WORK REQUEST
Reproduce without any pictures the lines from the one that contains "Click the magnifying glass zoom icon" through the end of the records, exactly as written.
═════ RECORDED INFORMATION ═════
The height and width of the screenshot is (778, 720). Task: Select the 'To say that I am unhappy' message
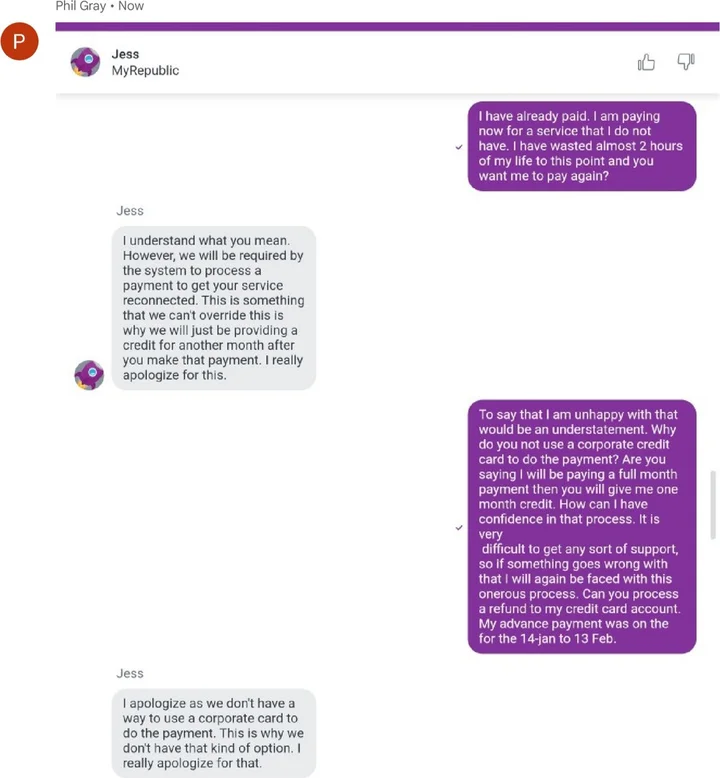click(x=581, y=527)
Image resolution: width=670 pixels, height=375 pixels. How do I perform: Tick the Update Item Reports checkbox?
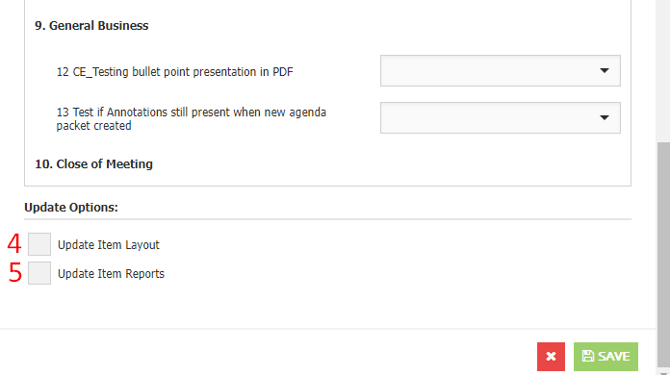[39, 273]

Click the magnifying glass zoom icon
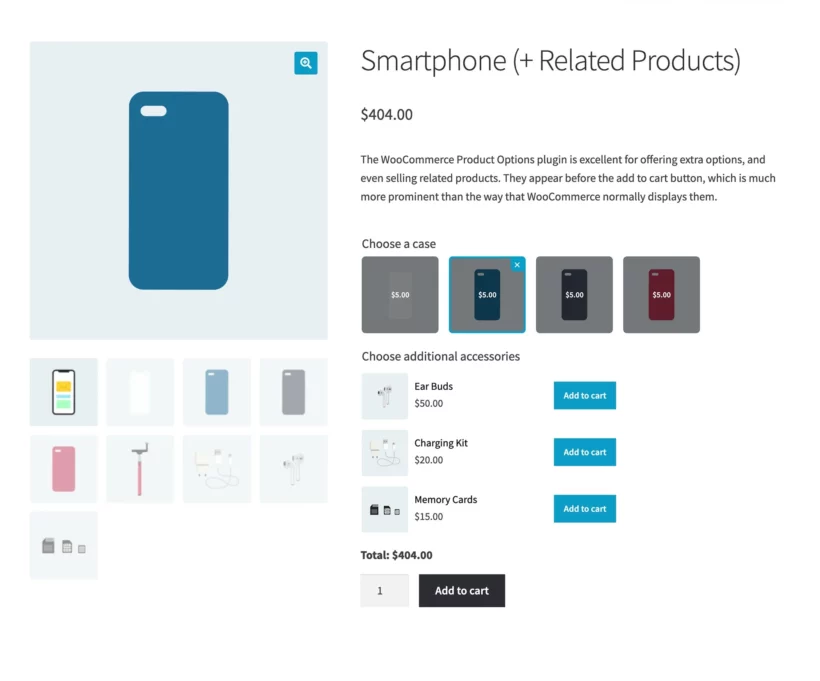click(305, 62)
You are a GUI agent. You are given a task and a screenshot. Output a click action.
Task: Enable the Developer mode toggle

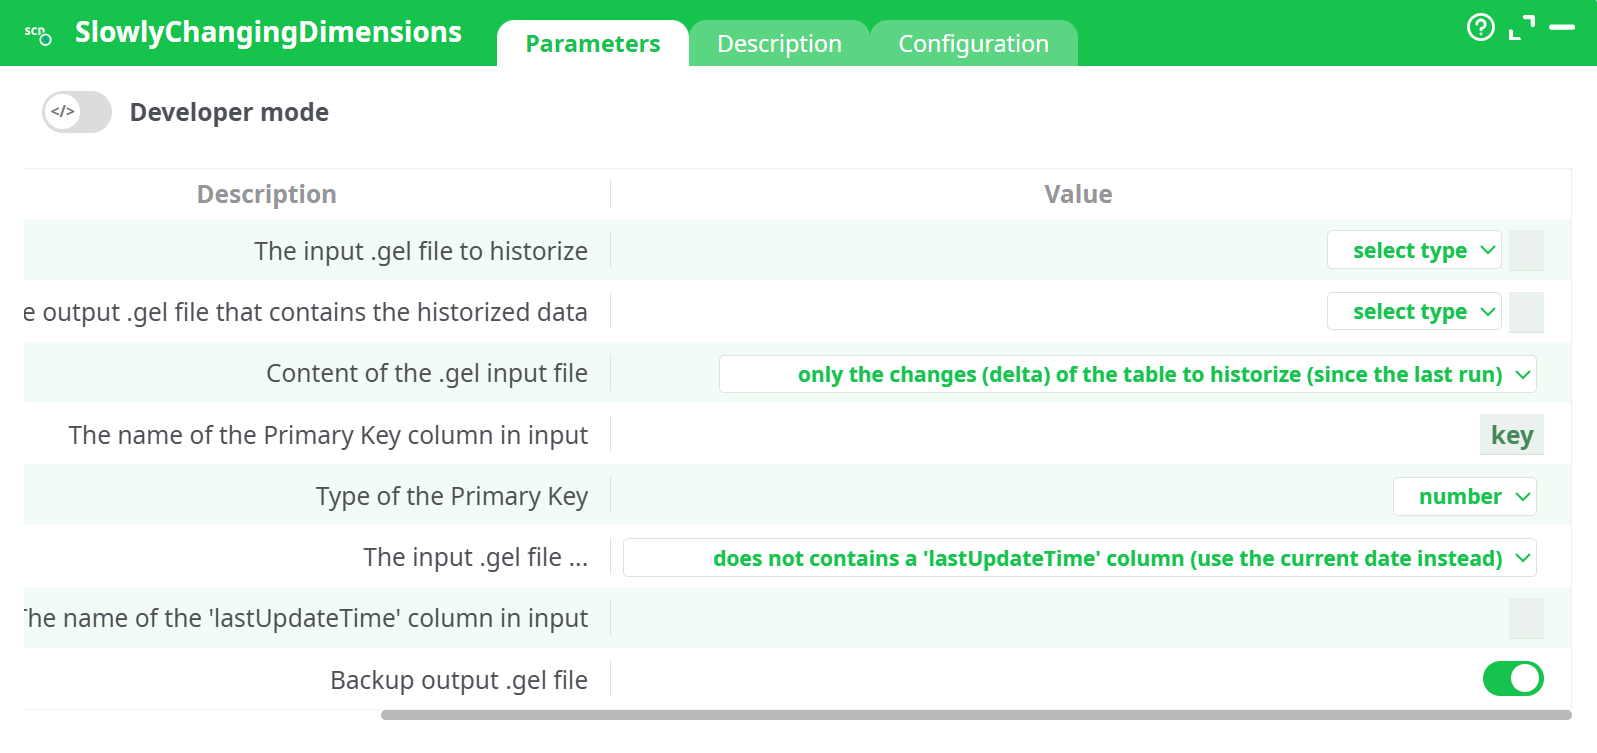[x=76, y=112]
═════
RESULT OF THE TASK
Click the magnifying glass zoom icon
click(305, 62)
You are a GUI agent. You are given a task and a screenshot. Output a click action.
Task: Enable the Developer mode toggle

[x=76, y=112]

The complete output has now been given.